Двух девушек я не разглядел, вернее, не задержали они мой взгляд, но ту, которая сказала эти слова, я запомнил. У нее был маленький носик, чуть-чуть вздернутый кверху, налитые круглые щеки, прихваченные морозцем, и большие прищуренные глаза с длинными ресницами. От всей фигуры девушки веяло нетронутой юностью.
Пошептавшись, девушки завернули за угол, и я пошел своей дорогой…
Я жил на окраине станицы. Наша часть саперная, мы наводили близ станицы мосты. Хозяйка моя, сердобольная, хлопотливая старушка, вместе со стариком перебралась в переднюю, ближе к печке, уступив мне двуспальную кровать. Это было время нашего наступления на Кавказе: наши войска бесконечным потоком шли через станицу на запад. Стояли зимние морозы, и в хату то и дело вбегали погреться бойцы, а то и переночевать.
Ночью к нам постучались. В темноте звякнула щеколда двери. Вошедшие долго топтались у порога, должно быть отряхивая с себя снег. Вспыхнул огонек спички, и через открытую дверь я увидел знакомые лица.

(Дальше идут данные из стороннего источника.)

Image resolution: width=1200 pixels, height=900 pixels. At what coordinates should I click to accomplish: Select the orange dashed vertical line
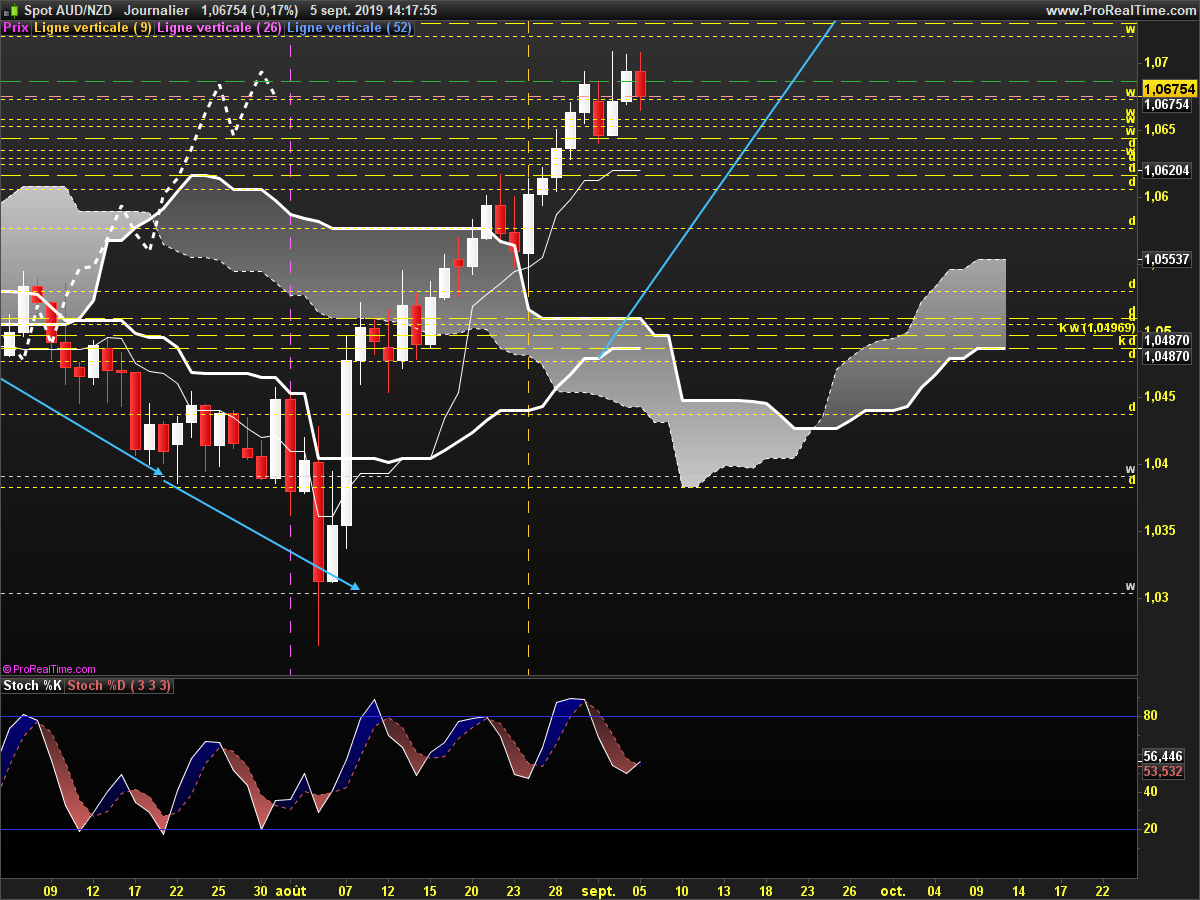click(528, 350)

То были девушки-снайперы, которых я видел на улице.
— Вот и улыбнулся вам дом, — крикнул я через комнату.
Хозяйка устроила их спать на полу в моей комнате. Я дал им шубу. Девушки сразу уснули.
Уснул и я. Проснулся среди ночи от шороха шагов. Я слышу, в тишине топ, топ. Ко мне шла девушка. Она остановилась у моей кровати и тронула меня за плечо.
— Мне там холодно, можно на кровать? — говорит шепотом девушка.
Я отодвигаюсь. Ощупью отыскивая край кровати, она влезла на постель.
— Я буду у стенки, — сказала она. — Только, чур, без баловства.
Девушка скользнула под одеяло.
Конечно, это она, та, что с длинными ресницами, которая приглянулась мне накануне. Немного погодя я спросил:
— Как тебя зовут, девушка?
— Не надо. Зачем это тебе? Ведь мы все равно никогда больше не встретимся.
Я не стал настаивать.
Вскоре девушка уснула.
А я сомкнуть глаз не могу, разбирает любопытство, хочется узнать, кто она, моя ночная подруга. Я некурящий, спичек при себе не держу. Долго я томлюсь в ожидании рассвета.
Увы, это была не та, за кого я ее принял.